Y si bien podemos estar de acuerdo en que la arquitectura multilateral, sus reglas e instituciones necesitan reformarse, que algunas organizaciones internacionales “discuten mucho y operan poco”, “están mal manejadas” y podrían “hacer más con menos”, un orden basado en reglas, instituciones y organizaciones es importante para limitar el poder y contener el uso unilateral de la fuerza.
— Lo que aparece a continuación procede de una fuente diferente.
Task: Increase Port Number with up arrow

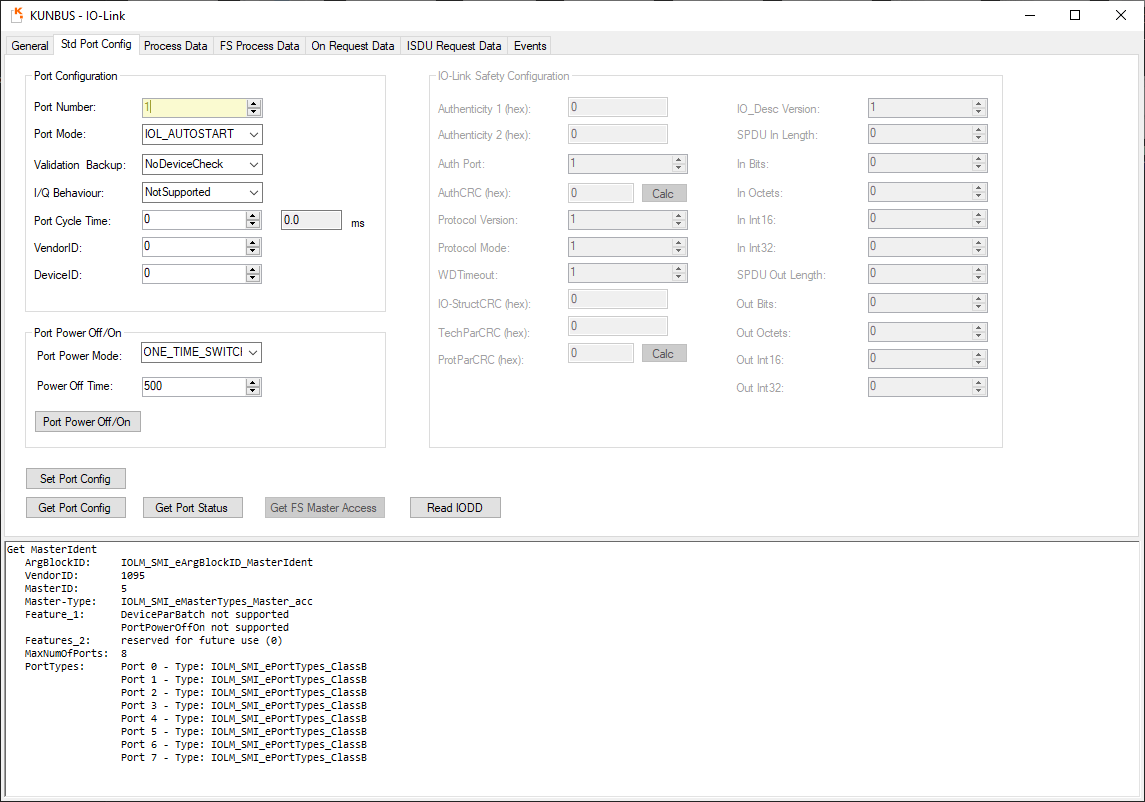Action: pyautogui.click(x=254, y=103)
Sin una lógica autocontenida, sin la búsqueda obligada de consensos, sin el compromiso de hacer aceptable, tolerable y legítimo el uso de fuerza, lo que queda es una aproximación política que se basa en la agresión pura y descarada confirmada por Stephen Miller (ideólogo de Trump) o por el propio Trump en su reciente entrevista con reporteros del New York Times, donde planteó que la fuerza de los Estados Unidos solo puede ser contenida por su propia moral individual. Efectivamente, sin reglas, sin instituciones, sin cooperación y consensos, la moral de una sola persona podría decidir el destino de comunidades nacionales o del orden mundial.
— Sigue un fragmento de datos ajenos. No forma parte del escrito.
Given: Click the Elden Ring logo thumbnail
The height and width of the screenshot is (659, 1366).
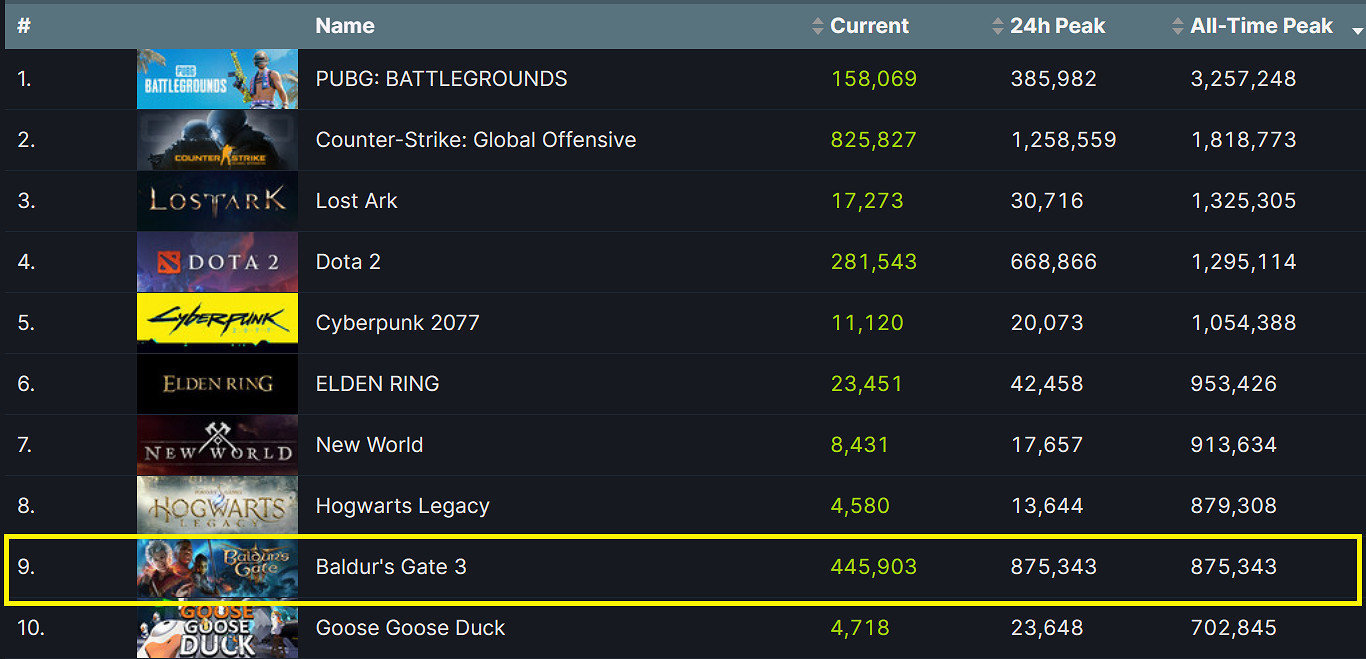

No cabe duda de que el retraimiento masivo de Estados Unidos del orden internacional, del sistema de reglas y acuerdos multilaterales, los está llevando a lo que algunos analistas consideran el paso de America First a America Only, es decir, un país que está rompiendo con sus aliados, que agrede y desprecia a sus vecinos, que se desentiende de organizaciones internacionales con las que definió las reglas del juego, que prioriza el uso de la fuerza y que acerca aceleradamente un punto de inflexión.
La administración Trump ha usado diversas cartas para presionar o congelar el trabajo de organizaciones internacionales, sea evitando el nombramiento de los jueces del Órgano de Apelación de la Organización Mundial de Comercio (OMC); cancelando sus compromisos de financiamiento para el sistema humanitario, actividades para el mantenimiento a la paz o presupuesto regular de las Naciones Unidas; sancionando a los jueces o fiscales de la Corte Penal Internacional; o desvinculándose de agencias particulares como el Consejo de Derechos Humanos de las Naciones Unidas, de la Organización Mundial de la Salud (OMS), la Organización de las Naciones Unidas para la Ciencia y la Cultura (UNESCO), la Agencia de las Naciones Unidas para los Refugiados de Palestina en Oriente Próximo (UNRWA) y, recientemente, del retiro en masa de 66 organizaciones internacionales entre las que se encuentran algunas tan importantes como la Convención Marco de las Naciones Unidas para el Cambio Climático, que es la base de la gobernanza climática o el Fondo de Población que apoya la salud reproductiva en mujeres y niñas de todo el mundo.